You`d have to be all over someone else`s Reborn `cause the only time mine will be for is sale when I can no longer hold it or get my fingers to form chords...and I hope thats not for many years to come. Getting very hard to find them at reasonable prices, I was lucky and got em before the feeding frenzy on MIJs began.
Life...is good. :wave:


----------



## Greenbacker (Mar 29, 2007)

Man. Great lookin axe. I'd be interested to hear what you have to say about a few of your pedals too!


----------



## Evilmusician (Apr 13, 2007)

Greenbacker said:


> Man. Great lookin axe. I'd be interested to hear what you have to say about a few of your pedals too!

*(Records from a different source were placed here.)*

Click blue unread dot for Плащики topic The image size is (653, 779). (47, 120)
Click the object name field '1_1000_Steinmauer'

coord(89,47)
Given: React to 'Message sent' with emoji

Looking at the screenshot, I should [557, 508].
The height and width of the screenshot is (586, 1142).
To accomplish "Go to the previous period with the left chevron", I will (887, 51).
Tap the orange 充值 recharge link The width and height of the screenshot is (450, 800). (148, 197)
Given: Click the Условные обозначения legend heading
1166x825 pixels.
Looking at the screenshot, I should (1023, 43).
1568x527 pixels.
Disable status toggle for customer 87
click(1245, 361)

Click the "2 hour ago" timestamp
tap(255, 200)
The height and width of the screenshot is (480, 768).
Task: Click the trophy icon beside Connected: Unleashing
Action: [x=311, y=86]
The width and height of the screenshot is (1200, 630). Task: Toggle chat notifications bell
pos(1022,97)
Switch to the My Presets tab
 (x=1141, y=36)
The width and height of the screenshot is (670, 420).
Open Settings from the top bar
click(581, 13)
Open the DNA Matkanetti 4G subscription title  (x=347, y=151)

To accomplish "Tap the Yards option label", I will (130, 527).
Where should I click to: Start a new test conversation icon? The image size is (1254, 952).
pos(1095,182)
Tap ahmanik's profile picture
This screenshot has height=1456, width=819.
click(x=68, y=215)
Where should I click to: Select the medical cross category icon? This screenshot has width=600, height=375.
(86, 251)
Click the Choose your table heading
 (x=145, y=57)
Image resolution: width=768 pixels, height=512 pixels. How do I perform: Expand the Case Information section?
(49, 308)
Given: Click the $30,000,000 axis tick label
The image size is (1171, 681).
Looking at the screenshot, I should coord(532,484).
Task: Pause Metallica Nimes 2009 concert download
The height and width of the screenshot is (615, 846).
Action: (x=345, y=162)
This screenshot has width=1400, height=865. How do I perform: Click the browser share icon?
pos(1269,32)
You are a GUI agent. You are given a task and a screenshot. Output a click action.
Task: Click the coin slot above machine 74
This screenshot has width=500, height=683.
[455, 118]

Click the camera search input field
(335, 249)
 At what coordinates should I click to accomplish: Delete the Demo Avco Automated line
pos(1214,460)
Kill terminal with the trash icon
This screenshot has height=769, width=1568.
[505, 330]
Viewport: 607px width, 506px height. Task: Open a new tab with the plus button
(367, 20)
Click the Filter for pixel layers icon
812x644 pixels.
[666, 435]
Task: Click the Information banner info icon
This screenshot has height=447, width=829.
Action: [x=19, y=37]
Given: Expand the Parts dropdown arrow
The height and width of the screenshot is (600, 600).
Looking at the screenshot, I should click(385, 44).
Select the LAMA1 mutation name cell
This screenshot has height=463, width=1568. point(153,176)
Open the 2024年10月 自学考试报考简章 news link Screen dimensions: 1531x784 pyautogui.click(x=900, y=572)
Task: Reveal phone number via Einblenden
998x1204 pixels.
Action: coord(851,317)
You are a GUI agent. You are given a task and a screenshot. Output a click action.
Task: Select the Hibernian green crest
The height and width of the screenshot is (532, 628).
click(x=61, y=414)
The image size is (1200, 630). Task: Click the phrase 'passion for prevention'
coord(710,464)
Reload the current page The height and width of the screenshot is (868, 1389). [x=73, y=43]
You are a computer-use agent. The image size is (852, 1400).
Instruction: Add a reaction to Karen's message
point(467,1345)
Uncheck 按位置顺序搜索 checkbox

Just ask Greenbacker I'll help ya out as best I can :food-smiley-004:


----------



## Evilmusician (Apr 13, 2007)

sneakypete said:


> thanks...never thought I`d ever own a V but it was an offer I couldn`t refuse...and it sounds so sweet.
> You`d have to be all over someone else`s Reborn `cause the only time mine will be for is sale when I can no longer hold it or get my fingers to form chords...and I hope thats not for many years to come. Getting very hard to find them at reasonable prices, I was lucky and got em before the feeding frenzy on MIJs began.
> Life...is good. :wave:


My mistake sneakypete I thought those were up for sale lol!:banana:


----------



## allthumbs56 (Jul 24, 2006)

My 82' Tokai .... all original .....I love er' - even the funky headstock inlay.


----------



## sneakypete (Feb 2, 2006)

this guys been trying to sell his for a couple of weeks...lowered his price but sill high...same headstock inlay ... says his is a shop order


http://page10.auctions.yahoo.co.jp/jp/auction/m50003711


----------



## allthumbs56 (Jul 24, 2006)

sneakypete said:


> this guys been trying to sell his for a couple of weeks...lowered his price but sill high...same headstock inlay ... says his is a shop order
> 
> 
> http://page10.auctions.yahoo.co.jp/jp/auction/m50003711


I don't think I could handle that fretboard - just a little bit too snazzy for me.


----------



## Budda (May 29, 2007)

chris, that's one fine tokai you got there! do you have a full guitar shot?


----------



## allthumbs56 (Jul 24, 2006)

Budda said:


> chris, that's one fine tokai you got there! do you have a full guitar shot?


I have this one handy ...


----------



## chasenblues (Nov 24, 2007)

*not a burndy but....*

don't have a digital camera but heres my AGILE AL3000 GOLDTOP,







[/IMG] its still got the stock pup's,but i just did the "peter green " mod to the front pup.gave me more tones to play with. oops sorry for the typo i meant burny.


----------



## NB-SK (Jul 28, 2007)

sneakypete said:


> this guys been trying to sell his for a couple of weeks...lowered his price but sill high...same headstock inlay ... says his is a shop order
> 
> 
> http://page10.auctions.yahoo.co.jp/jp/auction/m50003711


 I thought those went for about 700$.


----------



## sneakypete (Feb 2, 2006)

allthumbs56 said:


> I don't think I could handle that fretboard - just a little bit too snazzy for me.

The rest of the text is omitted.